この問題に対応するために、svn copyコマンドを使用して、project-A/branches/1.0.1-SNAPSHOTにproject-A/tags/1.0タグがコピーされています。次の図に示すように、SNAPSHOT指定はまだリリースされていないバージョンを示すMavenの仕組みです。
分岐のコード修正が完了すると、その分岐はproject-A/branches/1.0.1-SNAPSHOTからproject-A/tags/1.0.1タグにコピーされます。その後、このタグからリリース・ビルドを実行できます。

ディレクトリ構造の表記規則の詳細は、次のURLにある『Subversionによるバージョン管理』の第2章を参照してください。
リポジトリ内に管理の必要な既存プロジェクトがある場合、SVNクライアントのimportコマンドを使用して、これらをインポートできます。
svn import LOCAL_PATH REPOSITORY_URL/REPOSITORY_PATH
次に例を示します。
svn import /checkouts/project-a svn+ssh://user@svn.mycompany.com/ciroot/subversion/repository/project-a/trunk/ -m "initial import"
コードを変更するには、通常、次の操作を実行します。
svn updateコマンドを使用して作業コピーを更新します。
変更を行います。必要に応じて、svn add、svn delete、svn copyおよびsvn moveコマンドを使用し、ファイルを編集します。
svn statusおよびsvn diffコマンドを使用して、変更を確認します。
間違いを修正します。svn revertコマンドを使用すると、変更を取り消したり、中止することができます。
競合を解決します。競合が解決したら、svn resolveコマンドを使用してマークを付けます。

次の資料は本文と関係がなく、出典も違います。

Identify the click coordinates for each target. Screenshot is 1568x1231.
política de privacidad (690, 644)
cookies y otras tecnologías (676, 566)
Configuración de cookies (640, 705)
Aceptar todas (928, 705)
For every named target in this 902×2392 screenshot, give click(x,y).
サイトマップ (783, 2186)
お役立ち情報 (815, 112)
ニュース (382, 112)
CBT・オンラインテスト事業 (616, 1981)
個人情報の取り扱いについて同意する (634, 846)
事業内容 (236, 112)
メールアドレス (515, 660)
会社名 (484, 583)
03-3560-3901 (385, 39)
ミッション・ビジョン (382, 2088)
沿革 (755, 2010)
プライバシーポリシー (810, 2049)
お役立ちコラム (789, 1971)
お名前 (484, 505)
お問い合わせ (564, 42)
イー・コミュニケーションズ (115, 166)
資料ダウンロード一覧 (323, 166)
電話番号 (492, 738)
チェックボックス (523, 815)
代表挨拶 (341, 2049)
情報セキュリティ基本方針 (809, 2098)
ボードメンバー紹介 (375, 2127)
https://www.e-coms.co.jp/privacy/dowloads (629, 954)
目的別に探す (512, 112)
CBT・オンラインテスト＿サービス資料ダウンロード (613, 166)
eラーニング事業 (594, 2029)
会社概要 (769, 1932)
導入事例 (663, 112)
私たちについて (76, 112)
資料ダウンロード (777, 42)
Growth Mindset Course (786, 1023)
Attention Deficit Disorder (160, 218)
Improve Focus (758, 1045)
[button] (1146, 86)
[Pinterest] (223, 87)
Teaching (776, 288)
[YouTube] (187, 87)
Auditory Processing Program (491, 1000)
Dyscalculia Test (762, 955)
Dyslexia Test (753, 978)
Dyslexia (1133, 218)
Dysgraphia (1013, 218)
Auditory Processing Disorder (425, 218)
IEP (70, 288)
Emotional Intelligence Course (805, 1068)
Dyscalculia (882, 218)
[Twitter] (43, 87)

svn commitまたはsvn ciコマンドを使用して、変更をコミットします。
図3-1は、SVN操作の完全なライフサイクルを示しています。
継続的インテグレーションの開発プロセスでは、このワークフローはおおむね変わりません。非継続的インテグレーション・プロセスよりも、コミットされる変更のセットが小さく、より頻繁に発生する傾向があります。継続的インテグレーション・システムでインテグレーション・ビルドを実行できるように、ターゲット・リリース用のアクティブなトランクまたは分岐コードをコミットする必要があります。将来的にメインライン・コード・ベースにマージすることを意図した個人的な分岐の作成は避けてください。個人的な分岐およびマージの手法は統合を遅らせるもので、継続的インテグレーションの原則に反します。
Subversionで管理されたプロジェクトの作業を開始するには、最初にファイルをローカル・ファイル・システムにチェックアウトする必要があります。SVNクライアントによって、各サブディレクトの.svnディレクトリにあるSubversionメタデータなどのプロジェクト・ファイルがシステムにコピーされます。次のコマンドを実行して、ファイルをチェックアウトします。
svn co REPOSITORY_URL/REPOSITORY_PATH LOCAL_DIRECTORY
このコマンドの内容は次のとおりです。
REPOSITORY_URLは、SubversionリポジトリへのURLです。
REPOSITORY_PATHは、チェックアウトされるディレクトリへのパスです。
LOCAL_DIRECTORYは、チェックアウトされたプロジェクトが格納されるローカル・ディレクトリへのパスです。
test-projectの例は、プロジェクトのメインライン・コード開発を示しています。
svn checkout svn+ssh://user@svn.mycompany.com/subversion/repository/test-project/trunk test-project
この場合、test-projectというディレクトリが作成され、プロジェクトの内容は再帰的にサーバーからディレクトリにコピーされます。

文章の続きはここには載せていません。